Imbeciles Unite! You Have Nothing to Lose But Being a Carrier!
Some anti-vaxxer factors to consider
By Ed Goldman
My sister and I never met. She died of encephalitic polio in the early 1940s. I wasn’t born yet. She was a year and-a-half old.
“On Friday afternoon, I took her down to the playground,” my Dad recalled many years later. “She was bright and alert. By Monday, she was dead.”
He Don’t Get No Infect
Death happened offstage in those days. My eldest brother Jerry, who was about three years old at the time, was shuttled off to stay with our Dad’s parents for several days. For years, he told me not long ago, he felt somehow to blame for Karen’s death. No one ever sat down and explained it to him.
Dr. Jonas Salk had yet to create his polio vaccine. Once he did, in 1955, and Albert Sabin came up with his oral version of it in 1956, one of the most horrifying, fatal diseases of the 20th century was largely eradicated in the United States.
I’m guessing that very few of you reading this are “anti-vaxxers,” as the surprisingly large contingent of woefully uninformed people (I’m being kind) proudly refers to its “movement.”
Those who adhere to the teachings of Christian Science and even an enclave or two of Orthodox Jews, while not likely among this column’s readership, at least seem to have long-held if ultimately, puzzling objections to medical science. But I’d like them to show me in their teachings where it says, “And not only shalt thou not take care of thine selves but thou must also endeavor to cause catastrophic illness in those around thee.” I’m an erratic student of the Torah but can’t remember anything like that, for the life of me (and while we’re at it, for the lives of others).
In fact, at the website myjewishlearning.com, you’ll find this passage after a few paragraphs concerning medieval skepticism about the healing arts:
“The bulk of Jewish thought assumes a positive and affirming attitude toward the practice of medicine. This is demonstrated most clearly by the many rabbinic scholars, including Nachmanides, who were physicians and who wrote medical literature.

Record excerpts
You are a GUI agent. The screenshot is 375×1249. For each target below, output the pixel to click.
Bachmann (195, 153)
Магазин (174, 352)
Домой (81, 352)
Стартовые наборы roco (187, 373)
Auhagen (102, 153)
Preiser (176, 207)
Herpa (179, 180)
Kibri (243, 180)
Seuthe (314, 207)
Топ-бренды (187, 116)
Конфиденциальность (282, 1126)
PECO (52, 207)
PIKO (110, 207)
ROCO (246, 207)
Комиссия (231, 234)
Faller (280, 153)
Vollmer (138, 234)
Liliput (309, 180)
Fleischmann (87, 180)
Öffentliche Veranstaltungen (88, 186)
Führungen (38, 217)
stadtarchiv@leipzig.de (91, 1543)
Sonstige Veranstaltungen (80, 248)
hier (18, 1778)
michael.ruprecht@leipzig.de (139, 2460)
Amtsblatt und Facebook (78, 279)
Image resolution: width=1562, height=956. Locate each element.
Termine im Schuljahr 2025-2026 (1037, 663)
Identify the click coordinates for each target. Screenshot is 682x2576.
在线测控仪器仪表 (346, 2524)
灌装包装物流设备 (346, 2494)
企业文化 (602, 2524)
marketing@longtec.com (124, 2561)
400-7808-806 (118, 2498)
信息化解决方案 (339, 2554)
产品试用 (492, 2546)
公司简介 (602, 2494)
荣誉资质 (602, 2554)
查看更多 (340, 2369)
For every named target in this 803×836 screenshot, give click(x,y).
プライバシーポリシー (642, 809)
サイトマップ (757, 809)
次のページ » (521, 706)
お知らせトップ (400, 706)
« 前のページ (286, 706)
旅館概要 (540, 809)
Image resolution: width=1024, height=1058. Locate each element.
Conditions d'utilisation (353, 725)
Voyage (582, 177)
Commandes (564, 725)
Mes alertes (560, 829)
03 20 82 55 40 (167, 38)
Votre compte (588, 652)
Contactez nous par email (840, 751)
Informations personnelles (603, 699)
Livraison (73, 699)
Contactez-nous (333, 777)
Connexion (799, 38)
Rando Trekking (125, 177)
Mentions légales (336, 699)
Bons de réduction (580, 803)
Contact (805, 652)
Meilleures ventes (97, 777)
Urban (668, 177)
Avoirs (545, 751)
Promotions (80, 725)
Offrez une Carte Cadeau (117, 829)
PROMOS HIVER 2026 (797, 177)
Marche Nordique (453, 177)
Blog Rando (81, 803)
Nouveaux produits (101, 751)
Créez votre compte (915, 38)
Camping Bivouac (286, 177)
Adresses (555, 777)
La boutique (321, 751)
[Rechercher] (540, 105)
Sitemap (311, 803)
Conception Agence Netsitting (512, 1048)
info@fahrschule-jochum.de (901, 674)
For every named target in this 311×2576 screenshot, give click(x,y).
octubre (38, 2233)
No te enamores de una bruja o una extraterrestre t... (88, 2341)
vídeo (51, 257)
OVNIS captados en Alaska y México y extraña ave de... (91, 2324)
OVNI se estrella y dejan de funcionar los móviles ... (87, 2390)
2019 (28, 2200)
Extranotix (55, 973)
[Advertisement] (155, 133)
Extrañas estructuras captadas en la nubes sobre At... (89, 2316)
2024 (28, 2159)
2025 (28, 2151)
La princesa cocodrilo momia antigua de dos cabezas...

Brief 1
According to the column about anti-vaxxers, in what year did Albert Sabin come up with his oral version of the polio vaccine?
Brief 2
Carry on the column about anti-vaxxers from its last sentence, keeping the author's voice.
The items are not needed for this.

Answer space 1
1956

Answer space 2
“It is expressed, too, by the tradition’s spirited defense of medical practice against the theological criticisms described above. Yes, God is our Healer. But since the Torah does not require us to depend upon miracles, all those passages which seem to condemn the practice of medicine must be interpreted otherwise.”
People continue to blame dumb Donald Trump for the rise of the anti-vaxxers—and while he has a lot to answer for, he did the unthinkable for a few weeks: he kept his mouth shut.
Then, very recently, he re-opened his piehole to spew his “thoughts” rather than do what it’s much better at (consuming pie).
“People are refusing to take the Vaccine because they don’t trust (Biden’s) Administration, they don’t trust the Election results, and they certainly don’t trust the Fake News, which is refusing to tell the truth,” said the ambassador from Hell, gearing up for his next job as the nation’s only citrus-tinted prison trustee.
“In that single line,” according to Washington Post columnist Greg Sargent, “the former president of the United States, who is, without any question the most influential person in the Republican Party today, affirms the totally misguided doubts people have about receiving the highly effective Covid-19 vaccine while painting the vaccine push in a partisan light with the comparison to the 2020 election.
“In short: It’s a remarkably dangerous thing for anyone to say—much less a former president,” Sargent’s column continued. “That Trump said it in the midst of a surge in cases— fueled almost exclusively by unvaccinated people living in areas that he won in 2020—makes it even worse.”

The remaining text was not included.